Finding your solemate is no easy task. | Photo: Mike Last

First considerations

Your style

What sort of tripper are you? Fastidious and careful or full-steam-ahead and damn the consequences? The latter is the faster way to travel but always equals wet feet. A prima donna attitude can keep your feet dry under many circumstances, to the detriment of your canoe’s finish and the sanity of your companions. It’s also potentially dangerous—paddlers trying to keep their toes dry are more likely to wipe-out at landings and on the trail.

Your body

Recommendations for popular canoeing footwear usually come with some version of the late Bill Mason’s caveat about moccasins: “It’s true there is no ankle support, but I’ve worn them for years, and I have never twisted my ankle.” Your mileage may vary.

Your canoe

Paddlers willing to ram their boat full speed into shore can likely keep their feet dry most of the time—until it rains or they have to portage through a bog. Paddlers of composite or wood canoes tend to be pickier about footwear because their feet absorb the wear and tear as they leap into deeper water to protect their hulls. It’s all about priorities.

Waterproofness

This unicorn-like feature comes with a tradeoff. Like rain gear, that which keeps water out also keeps it in. For summer weather, most people opt for something quick-dry over waterproof.

Temperature

Weather changes everything. Sandals and water shoes emphasize drainage and quick-drying, making them limited mostly to summer tripping. The colder the temperature, the warmer and more waterproof your footwear must be.

Traction

All canoe trippers prize the ability to grip slick rocks. High-traction rubber with a tread is essential.

Terrain

On a trip without portages or in a well-traveled area with easy trails, you can get away with almost anything. The more rugged the trip, the sturdier the footwear required.

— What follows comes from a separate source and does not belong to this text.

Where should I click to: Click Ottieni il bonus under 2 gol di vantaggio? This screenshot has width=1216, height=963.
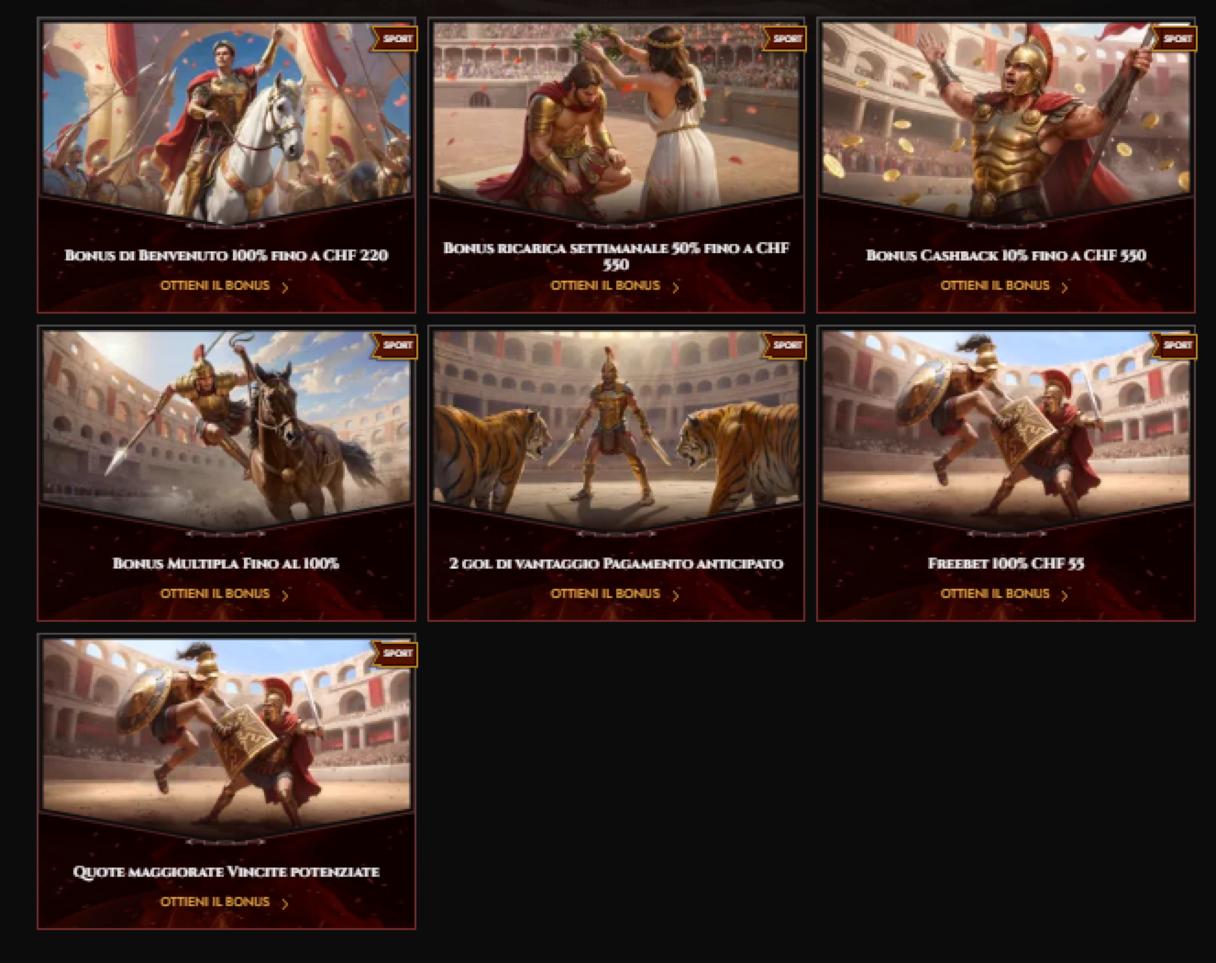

Two people standing in shallow water beside their canoes.
If you normally end up with your feet in the water, quick-drying water shoes might be best for you. | Photo: Destination Ontario

The options

Sandals

The ultimate in quick-drying footwear are watersports sandals. For years I stubbornly wore nothing else, bearing the pain of the odd stick between my toes in exchange for the freewheeling pleasure of picking my way gingerly along the gnarliest portages carrying 100 pounds like an Andean porter in glorified huaraches. I got away with it because I was on easy routes.

The most reliable sandals are the simplest, with the least padding to soak up water and plastic buckles instead of Velcro. However, with the wisdom of age, I’ve given up on sandals as primary footwear. Constant wetting and drying are harder on my skin, causing cracks and rashes.

My friend Conor Mihell, who specializes in multi-week expeditions on northern Quebec’s Ungava Peninsula, agrees. “I won’t do sandals anymore because I don’t like my toes sticking out.” He reserves sandals only for backup. “The theory is that if I were to lose a shoe, I could wear them.” Crocs are like camp slippers—useful as a pair of nearly weightless camp shoes but hardly a stand-in for portaging.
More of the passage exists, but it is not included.